#### Entries taken from a collection
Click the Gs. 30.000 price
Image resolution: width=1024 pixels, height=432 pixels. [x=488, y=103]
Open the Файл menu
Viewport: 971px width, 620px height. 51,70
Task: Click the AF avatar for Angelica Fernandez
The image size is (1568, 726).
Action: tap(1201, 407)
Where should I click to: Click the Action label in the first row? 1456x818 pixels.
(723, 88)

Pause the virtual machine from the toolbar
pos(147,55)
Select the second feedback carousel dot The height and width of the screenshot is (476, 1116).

#### PROMPT
Return each entry above exactly, leaving none out.

#### REPLY TO THE EXERCISE
Click the Gs. 30.000 price
Image resolution: width=1024 pixels, height=432 pixels. [x=488, y=103]
Open the Файл menu
Viewport: 971px width, 620px height. 51,70
Task: Click the AF avatar for Angelica Fernandez
The image size is (1568, 726).
Action: tap(1201, 407)
Where should I click to: Click the Action label in the first row? 1456x818 pixels.
(723, 88)

Pause the virtual machine from the toolbar
pos(147,55)
Select the second feedback carousel dot The height and width of the screenshot is (476, 1116).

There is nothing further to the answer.